Substructure search with initial fingerprint screen accessed through REST API.
The purpose of this project is to benchmark substructure search with different chemistry cartridges, fingerprints and parallelisation methods.
To use this code, first ios needed to download the repo in Zip or Git format:
- Zip format Download. Once downloaded you need to extract the zipped file on your computer.
- Git format
git clone https://github.com/ZIFODS/Open_ChemSearch.git
or
git clone [email protected]:ZIFODS/Open_ChemSearch.git
Prior to clone git need to be installed. Git download and installation instructions can be found here
Once the repository has been cloned/downloaded, the Python environment can be recreated via Mamba.
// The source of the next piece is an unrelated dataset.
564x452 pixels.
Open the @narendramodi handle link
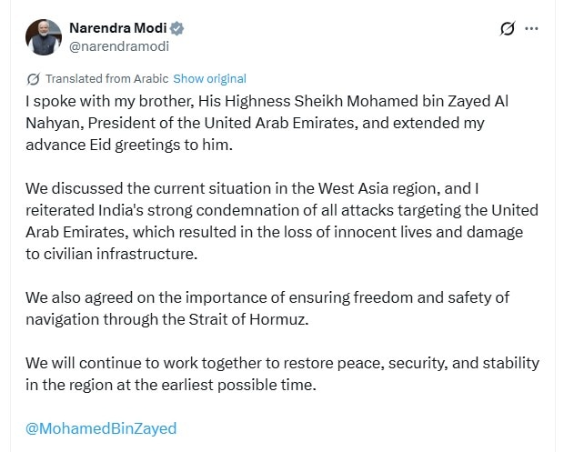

Mamba installation instructions can be found here:
cd Open_ChemSearch
mamba env create -f environment.yml
mamba activate chemsearchEnv
Once the Python environment is activated, ensure everything is setup correctly through running the test suite:
python -m pytest tests
Warning
-
It is recommended to run this code on a computer with a CUDA-compatible GPU.
-
Get error messages after the test related to GPU is usual if a computer without a CUDA-compatible GPU is being used.
-
Cupy may give errors. Using environment.yml cupy 13.0 is installed. However you must make sure that it matches the version of cuda installed on the computer. More detailed on Cupy.
-
Not change the directory to execute the tests. Remain in OpenChemsearch main folder.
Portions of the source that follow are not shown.